Opinião – Pandemia e Pandemônio jurídico

07/05/2020 00:30

”Plenário julga constitucionalidade de MPs do governo. Vivemos tempos excepcionais; direito deve se adaptar; STF precisa proteger emprego”

O governo federal acaba de apresentar o maior programa de proteção ao emprego já visto no país, mas há quem aponte inconstitucionalidade no mecanismo de negociação individual. O argumento é raso: a Constituição só autoriza redução salarial, mesmo que proporcional à redução da jornada, se houver negociação com o sindicato.

Mais que proteger a economia, as Medidas Provisórias 927 e 936 viabilizam o isolamento para proteção da vida e aliviam as consequências sociais e econômicas.

Mais que nunca é necessária a adaptação do direito à realidade. O direito não é neutro. A lei deve ser útil à sociedade na prosperidade e na catástrofe e, para isto, existem técnicas interpretativas reconhecidas pelos mais importantes juristas. Normas de difícil ou impossível cumprimento em tempos de isolamento, principalmente nas pequenas e microempresas, invisíveis para os sindicatos, são inúteis.

A lógica interpretativa dessas normas não é e não pode ser a usual. Em tempos excepcionais, a interpretação é a de exceção.

A Constituição tem dimensão transcendental que ilumina e inspira o ordenamento jurídico. Deve-se promover cuidadosa articulação dos direitos sociais com outros princípios e normas constitucionais. A irredutibilidade salarial não se sobrepõe ao artigo 196 da Constituição: “A saúde é direito de todos e dever do Estado, garantido mediante políticas sociais e econômicas que visem à redução do risco de doença e de outros agravos e ao acesso universal e igualitário às ações e serviços para sua promoção, proteção e recuperação”.

Ao analisar essas normas, deve-se adotar a hermenêutica dos princípios, mediante a compreensão de sua totalidade. Não se pode esquecer que se trata de um documento mais político que jurídico e, por isto, repele interpretações reducionistas.

É inadequada a pecha de inconstitucionalidade apressadamente lançada sobre as recentes medidas provisórias, que, com toda a razoabilidade, admitem a redução de salários mediante acordo direto entre patrão e empregado. Ainda mais quando se sabe que a preservação da saúde e do emprego são valores maiores e, portanto, a situação mais benéfica para o trabalhador.

É claro que se recomenda a negociação coletiva, quando viável, mas jamais pode ser vista como a única alternativa. A MP 936 traz em seu artigo 12 inteligente mecanismo ao apenas exigi-la para trabalhadores com maior perda de renda.

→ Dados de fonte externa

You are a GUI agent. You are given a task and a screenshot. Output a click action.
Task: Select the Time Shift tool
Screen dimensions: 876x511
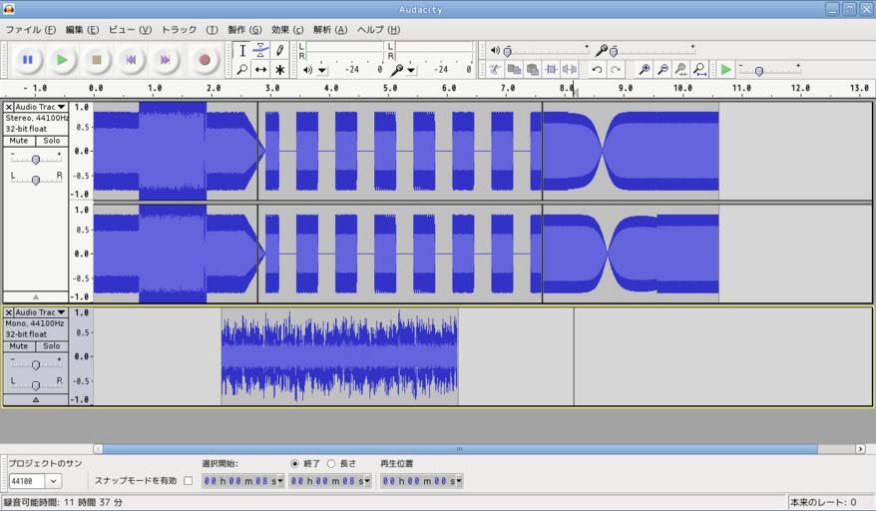coord(260,70)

Tudo agora se agrava diante de decisões aparentemente contraditórias no Supremo Tribunal Federal. De um lado, o ministro Marco Aurélio de Mello, ao rejeitar o pedido liminar na ADI 6343, contextualizou a MP 927 e concluiu que “descabe, no que ficou prevista a preponderância do acordo individual escrito, (…) assentar, no campo da generalidade, a pecha de inconstitucionalidade”. De outro, ao examinar mecanismo análogo da MP 936, concluiu o ministro Ricardo Lewandowsni na ADI 6363 que a possibilidade de acordo individual “parece ir de encontro” a certos dispositivos da Constituição.

O pronunciamento do pleno do STF quanto aos temas é urgente. Na impossibilidade ou dificuldade de negociação de alternativas, as demissões são a saída fácil para muitas empresas, ou talvez a única.

Por fim, encontram-se na legislação normas estabelecendo que,  “na aplicação da lei, o juiz atenderá aos fins sociais a que ela se dirige e às exigências do bem comum” e de que o preenchimento de lacunas deve ser feito com a atenção para que “nenhum interesse de classe ou particular prevaleça sobre o interesse público”.

O momento exige racionalidade política, econômica e jurídica.

 

 

Por Luiz Carlos Amorim Robortella, 73 anos, doutor em direito do Trabalho pela USP, membro da Academia Ibero-Americana de Direito do Trabalho e da Seguridade Social e diretor de Relações Internacionais da Academia Brasileira de Direito do Trabalho.

 

 

 

 

Por Antonio Galvão Peres, 41 anos, doutor e mestre em direito do Trabalho pela USP, membro do Instituto dos Advogados de São Paulo e membro do Conselho Superior de Relações de Trabalho da Fiesp.